As an entire class, they saw Legally Blonde on Broadway and ate some Maxey’s Deli cheesecake on Times Square.
– Latifa, Little Italy and Ground Zero –
Leeck relinquished his role of teacher to tour guide Latifa on Thursday. Before arriving at their rally point, she was not aware it was the RLC group she was about to guide through the highlights of lower Manhattan, such as Wall Street, Ground Zero, Trinity Church, Saint Peter’s Church, Battery Park and South Street Seaport. She recalled guiding last year’s group of RLC students and even remembered Leeck’s name.

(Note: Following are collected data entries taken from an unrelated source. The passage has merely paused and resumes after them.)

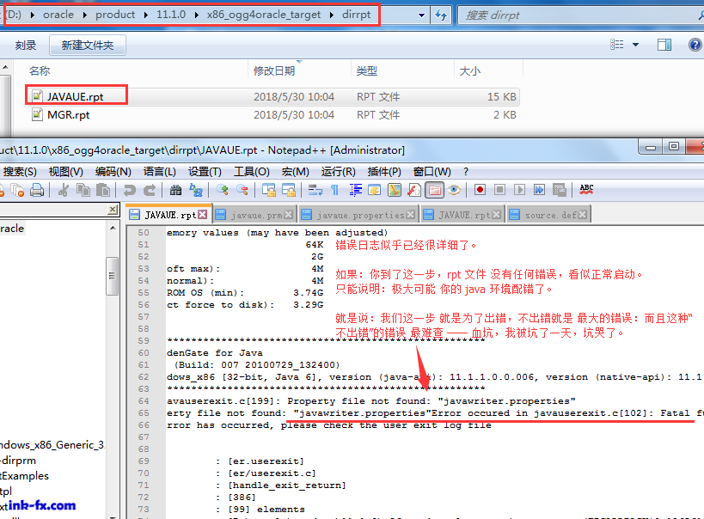This screenshot has height=519, width=704.
Task: Toggle the folder workspace panel button
Action: point(435,190)
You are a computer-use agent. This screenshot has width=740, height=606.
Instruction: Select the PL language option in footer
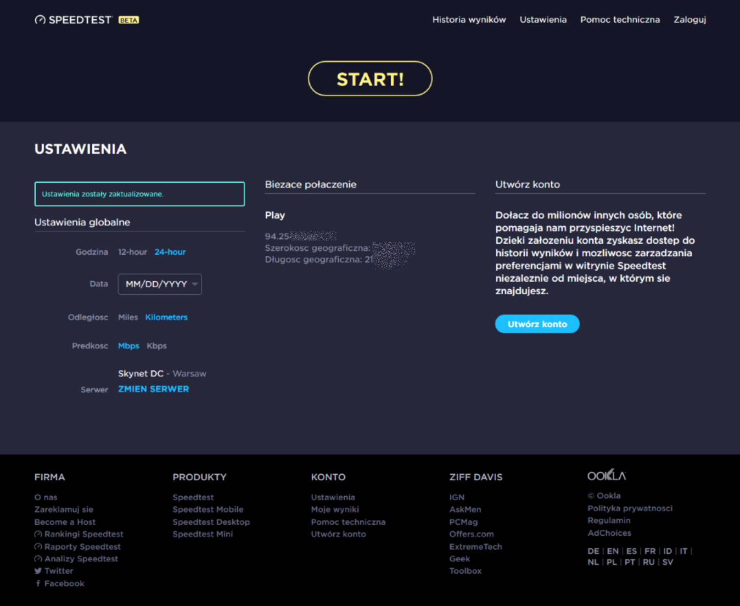click(612, 562)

The most memorable event of the trip, according to Leeck, was again Thursday’s at the Essex World Cafe, located across the street from where the Twin Towers once stood. The small Greek deli at Ground Zero was mostly destroyed on 9/11, Leeck explained. He said the front was demolished when the towers collapsed, but the back remained intact and was turned into a triage center where many victims received treatment. The ‘medical station’ sign still hangs near the entrance. Leeck went on to explain that the group visited with the owners of the restaurant again this year and that they remembered the 2007 group from RLC.
Photographs of daily patrons who perished on Sept. 11, 2001 line the walls of the Essex World Cafe. The names of former customers who once frequented the deli on their lunch hour now appear with an American Flag display in the restaurant.
“Seeing it for the second time was still just as powerful, I think, because it was with a group of students who were experiencing it for the first time,” Leeck said.
“When [Latifa] spoke about 9/11/01, it was probably the most surreal collection of moments in my life,” Simmons stated in her homework account of the trip. “I felt fortunate to have had the opportunity to be there with her and hear her story of that day.”
Last year, Latifa’s tour routed RLC students to dinner in China Town. This year, she dropped the group off in China Town, where they spent some free time before heading to Little Italy for dinner at La Mela.
That night, the group split apart. One mini-group headed with Price to the Laugh Factory – a famous comedy club in New York City – and the other attended the Broadway show, Mama Mia, with Leeck.
– Fine Art Farewell –
The final day, Friday, the class took in some fine art exhibits at the Metropolitan Museum of Art, or the Met, and went on a walking tour through Central Park before heading back home.
The hands-on education students receive with this opportunity is much more rewarding than the grade on daily journals and written papers they hand in, or the group presentations they give once back in Ina.
“I see New York City as a different culture,” Leeck said. “It is an awesome learning experience to see what happens in a city first-hand. A classroom setting just doesn’t compare to the hands-on enrichment from living in New York City for a week. And we did live there, however brief. We did the same things New Yorkers do on a daily basis. We rode the subway, used the public transportation system and we used our feet a lot. And not only did we get to experience the culture, we learned a lot about history – the Statue of Liberty, Ellis Island and Ground Zero.”
As Leeck explained, students of RLC’s Topics course “live and learn.”